» EXERCISE
Below are the records; collect from them each line containing the string "computer".

WORKING DATA section start

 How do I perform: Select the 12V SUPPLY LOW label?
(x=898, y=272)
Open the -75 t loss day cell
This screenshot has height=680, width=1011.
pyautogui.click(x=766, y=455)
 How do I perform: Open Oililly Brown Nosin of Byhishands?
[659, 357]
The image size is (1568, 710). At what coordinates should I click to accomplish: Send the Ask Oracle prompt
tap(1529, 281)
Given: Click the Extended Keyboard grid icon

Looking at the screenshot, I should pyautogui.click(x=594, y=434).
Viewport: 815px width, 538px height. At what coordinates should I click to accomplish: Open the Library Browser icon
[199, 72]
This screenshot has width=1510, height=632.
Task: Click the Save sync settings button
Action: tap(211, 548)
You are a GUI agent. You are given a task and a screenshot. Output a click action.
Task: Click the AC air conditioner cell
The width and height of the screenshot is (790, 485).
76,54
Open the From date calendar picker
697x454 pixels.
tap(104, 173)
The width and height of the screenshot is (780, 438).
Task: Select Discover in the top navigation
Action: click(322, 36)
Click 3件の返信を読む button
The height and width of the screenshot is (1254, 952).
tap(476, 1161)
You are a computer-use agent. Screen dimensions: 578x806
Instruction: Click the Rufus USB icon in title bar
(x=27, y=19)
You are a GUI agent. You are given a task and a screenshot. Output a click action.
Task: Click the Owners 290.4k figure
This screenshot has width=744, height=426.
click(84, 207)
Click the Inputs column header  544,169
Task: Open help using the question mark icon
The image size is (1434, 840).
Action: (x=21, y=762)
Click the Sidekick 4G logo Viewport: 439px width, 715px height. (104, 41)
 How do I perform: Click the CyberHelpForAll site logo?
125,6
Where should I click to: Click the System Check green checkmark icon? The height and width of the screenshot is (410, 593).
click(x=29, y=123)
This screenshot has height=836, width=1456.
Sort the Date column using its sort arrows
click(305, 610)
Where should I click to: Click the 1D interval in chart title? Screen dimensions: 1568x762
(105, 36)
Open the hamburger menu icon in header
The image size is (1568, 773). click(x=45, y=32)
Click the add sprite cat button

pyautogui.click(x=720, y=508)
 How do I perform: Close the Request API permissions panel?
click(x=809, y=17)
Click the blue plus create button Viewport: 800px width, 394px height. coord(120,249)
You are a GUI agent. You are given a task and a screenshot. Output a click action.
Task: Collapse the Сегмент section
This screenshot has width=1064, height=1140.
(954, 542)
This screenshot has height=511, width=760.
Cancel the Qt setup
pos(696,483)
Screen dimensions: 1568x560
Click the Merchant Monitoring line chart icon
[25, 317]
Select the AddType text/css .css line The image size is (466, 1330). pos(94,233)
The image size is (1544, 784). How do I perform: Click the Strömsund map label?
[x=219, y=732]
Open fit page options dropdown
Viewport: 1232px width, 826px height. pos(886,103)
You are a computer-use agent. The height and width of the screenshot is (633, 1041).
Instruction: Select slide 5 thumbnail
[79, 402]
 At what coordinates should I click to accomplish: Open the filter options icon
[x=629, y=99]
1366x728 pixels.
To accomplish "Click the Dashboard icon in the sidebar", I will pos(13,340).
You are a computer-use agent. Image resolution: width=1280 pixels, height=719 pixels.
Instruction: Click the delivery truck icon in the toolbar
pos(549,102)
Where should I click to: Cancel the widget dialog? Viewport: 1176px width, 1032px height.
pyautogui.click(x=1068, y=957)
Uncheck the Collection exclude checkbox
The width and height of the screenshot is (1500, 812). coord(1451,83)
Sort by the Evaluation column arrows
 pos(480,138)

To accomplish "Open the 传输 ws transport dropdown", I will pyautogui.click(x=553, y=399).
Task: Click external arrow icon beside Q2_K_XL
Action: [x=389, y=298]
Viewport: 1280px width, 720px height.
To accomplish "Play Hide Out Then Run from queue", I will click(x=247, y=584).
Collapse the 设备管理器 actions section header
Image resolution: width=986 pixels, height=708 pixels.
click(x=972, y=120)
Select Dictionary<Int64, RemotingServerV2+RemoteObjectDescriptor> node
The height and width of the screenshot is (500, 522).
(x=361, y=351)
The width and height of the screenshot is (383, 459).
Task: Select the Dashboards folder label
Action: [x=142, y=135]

WORKING DATA section end

» SOLUTION FOR THIS EXERCISE
You are a computer-use agent. Screen dimensions: 578x806
You are a computer-use agent. The height and width of the screenshot is (633, 1041).
You are a computer-use agent. Image resolution: width=1280 pixels, height=719 pixels.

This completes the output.